### Activity
Among the entries below, which lines include the string "user"? Show each one.

### Collection entries
********************

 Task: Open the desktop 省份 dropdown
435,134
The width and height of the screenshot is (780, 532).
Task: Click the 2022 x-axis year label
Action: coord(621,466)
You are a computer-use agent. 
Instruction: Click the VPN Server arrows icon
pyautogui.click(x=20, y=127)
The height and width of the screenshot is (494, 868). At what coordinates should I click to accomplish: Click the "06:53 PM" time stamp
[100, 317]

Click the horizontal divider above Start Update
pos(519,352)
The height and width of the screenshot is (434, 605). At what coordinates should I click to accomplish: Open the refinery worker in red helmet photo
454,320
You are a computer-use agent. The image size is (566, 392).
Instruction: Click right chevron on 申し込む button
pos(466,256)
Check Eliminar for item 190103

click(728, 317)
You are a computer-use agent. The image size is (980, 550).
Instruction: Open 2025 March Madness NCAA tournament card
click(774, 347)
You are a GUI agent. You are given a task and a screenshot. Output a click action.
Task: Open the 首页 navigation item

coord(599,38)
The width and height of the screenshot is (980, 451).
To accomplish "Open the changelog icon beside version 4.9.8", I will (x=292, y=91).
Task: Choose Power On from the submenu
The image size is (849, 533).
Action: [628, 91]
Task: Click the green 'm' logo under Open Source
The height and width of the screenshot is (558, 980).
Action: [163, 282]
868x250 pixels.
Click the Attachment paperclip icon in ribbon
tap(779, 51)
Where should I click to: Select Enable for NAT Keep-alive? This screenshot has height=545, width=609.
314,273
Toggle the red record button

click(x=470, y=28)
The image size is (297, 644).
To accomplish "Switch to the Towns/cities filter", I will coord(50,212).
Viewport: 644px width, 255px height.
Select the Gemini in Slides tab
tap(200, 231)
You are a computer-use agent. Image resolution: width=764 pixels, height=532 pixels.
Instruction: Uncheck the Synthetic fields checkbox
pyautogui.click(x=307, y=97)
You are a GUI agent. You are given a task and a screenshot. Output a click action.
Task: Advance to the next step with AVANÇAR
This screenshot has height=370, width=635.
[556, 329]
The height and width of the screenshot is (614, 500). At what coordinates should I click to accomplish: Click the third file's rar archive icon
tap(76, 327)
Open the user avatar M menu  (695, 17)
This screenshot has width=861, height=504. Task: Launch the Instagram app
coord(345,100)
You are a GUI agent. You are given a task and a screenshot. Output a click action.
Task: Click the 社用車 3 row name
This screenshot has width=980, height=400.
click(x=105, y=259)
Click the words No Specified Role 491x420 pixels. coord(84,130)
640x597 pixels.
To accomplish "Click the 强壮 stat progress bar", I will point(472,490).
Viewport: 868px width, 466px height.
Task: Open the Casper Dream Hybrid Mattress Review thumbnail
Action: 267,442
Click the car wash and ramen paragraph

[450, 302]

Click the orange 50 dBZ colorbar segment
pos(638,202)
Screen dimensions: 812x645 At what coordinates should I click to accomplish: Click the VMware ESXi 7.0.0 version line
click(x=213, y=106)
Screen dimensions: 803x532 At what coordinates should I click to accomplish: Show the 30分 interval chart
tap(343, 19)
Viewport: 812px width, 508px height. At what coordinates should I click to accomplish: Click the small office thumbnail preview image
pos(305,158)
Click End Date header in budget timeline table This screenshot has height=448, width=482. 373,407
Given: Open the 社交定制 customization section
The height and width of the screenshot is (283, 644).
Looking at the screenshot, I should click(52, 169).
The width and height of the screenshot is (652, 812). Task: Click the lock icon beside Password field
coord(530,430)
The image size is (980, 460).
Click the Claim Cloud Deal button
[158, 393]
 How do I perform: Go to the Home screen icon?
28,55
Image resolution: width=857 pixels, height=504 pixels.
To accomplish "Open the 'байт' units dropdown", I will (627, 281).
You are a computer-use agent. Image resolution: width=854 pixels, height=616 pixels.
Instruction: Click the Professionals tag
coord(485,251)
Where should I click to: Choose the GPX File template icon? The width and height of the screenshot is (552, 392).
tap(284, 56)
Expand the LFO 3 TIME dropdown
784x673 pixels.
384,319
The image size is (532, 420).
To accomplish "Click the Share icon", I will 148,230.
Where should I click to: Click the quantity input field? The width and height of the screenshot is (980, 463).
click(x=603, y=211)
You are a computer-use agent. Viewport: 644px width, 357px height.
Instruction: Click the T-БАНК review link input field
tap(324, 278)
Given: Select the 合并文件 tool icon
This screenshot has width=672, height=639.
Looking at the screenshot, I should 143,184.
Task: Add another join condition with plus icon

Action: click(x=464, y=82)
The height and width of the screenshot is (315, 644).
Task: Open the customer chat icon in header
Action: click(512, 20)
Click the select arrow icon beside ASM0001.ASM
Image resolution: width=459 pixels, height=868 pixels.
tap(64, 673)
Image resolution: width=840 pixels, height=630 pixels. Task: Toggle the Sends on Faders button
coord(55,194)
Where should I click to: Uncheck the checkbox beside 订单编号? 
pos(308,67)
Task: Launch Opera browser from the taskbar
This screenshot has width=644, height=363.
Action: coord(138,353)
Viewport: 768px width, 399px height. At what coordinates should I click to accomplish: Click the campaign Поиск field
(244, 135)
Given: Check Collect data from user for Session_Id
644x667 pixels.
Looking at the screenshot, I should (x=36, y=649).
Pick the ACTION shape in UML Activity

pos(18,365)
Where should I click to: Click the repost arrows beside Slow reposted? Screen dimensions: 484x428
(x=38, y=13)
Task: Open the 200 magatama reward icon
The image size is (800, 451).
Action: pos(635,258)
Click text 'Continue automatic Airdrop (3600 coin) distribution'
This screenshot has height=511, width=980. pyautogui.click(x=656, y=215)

********************

### Result of this task
Open the user avatar M menu  (695, 17)
Given: Check Collect data from user for Session_Id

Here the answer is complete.